The data ▸
▼▼▼
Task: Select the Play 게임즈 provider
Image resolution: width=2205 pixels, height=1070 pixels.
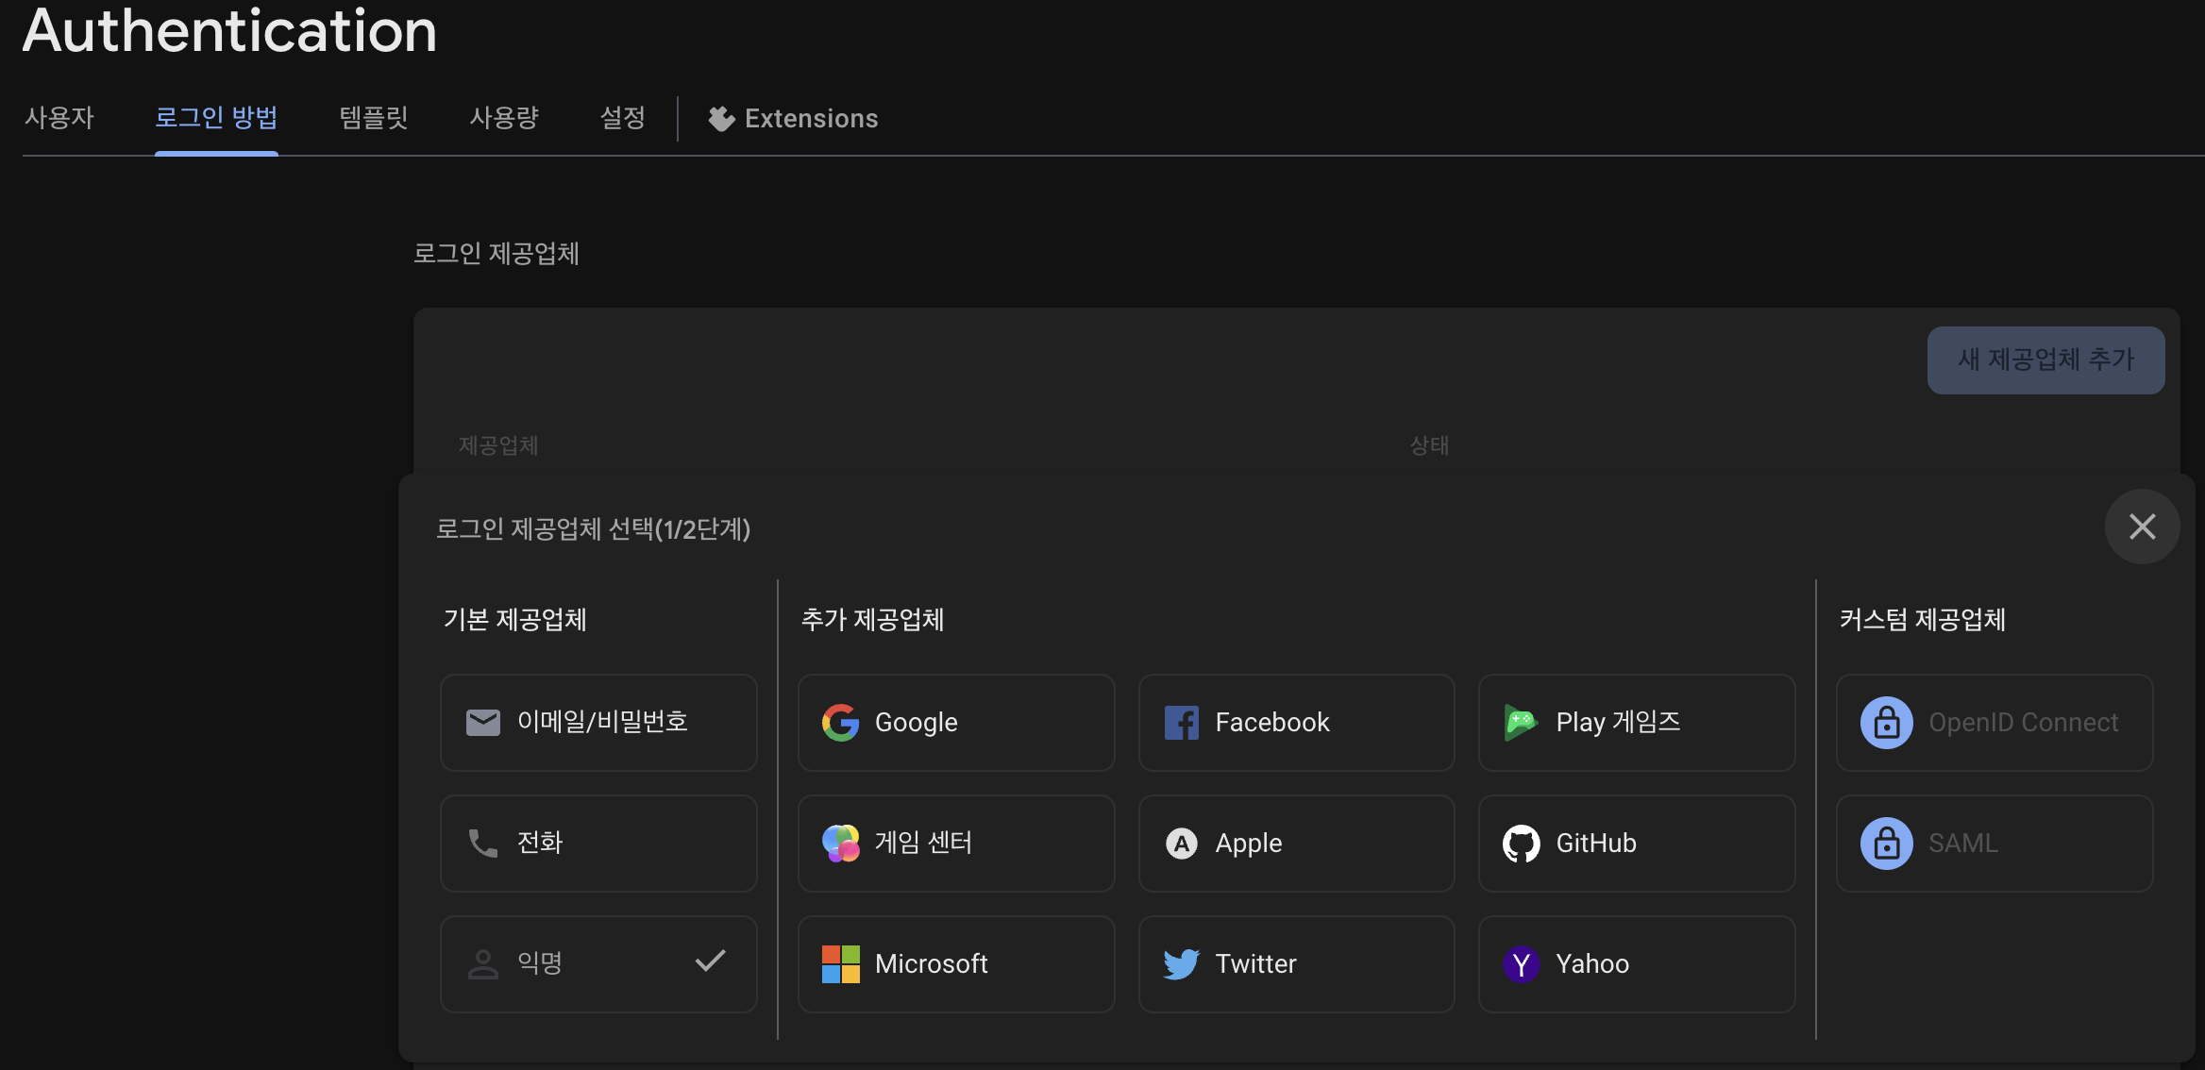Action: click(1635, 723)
▲▲▲
▼▼▼
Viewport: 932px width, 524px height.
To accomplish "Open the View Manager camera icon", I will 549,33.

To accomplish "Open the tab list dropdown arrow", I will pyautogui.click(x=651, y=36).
▲▲▲
▼▼▼
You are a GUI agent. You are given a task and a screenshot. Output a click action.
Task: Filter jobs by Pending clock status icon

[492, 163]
▲▲▲
Work instruction ▸
Work out the number of lines above that include the string "Open" and write only that number.

Solution for this problem ▸
2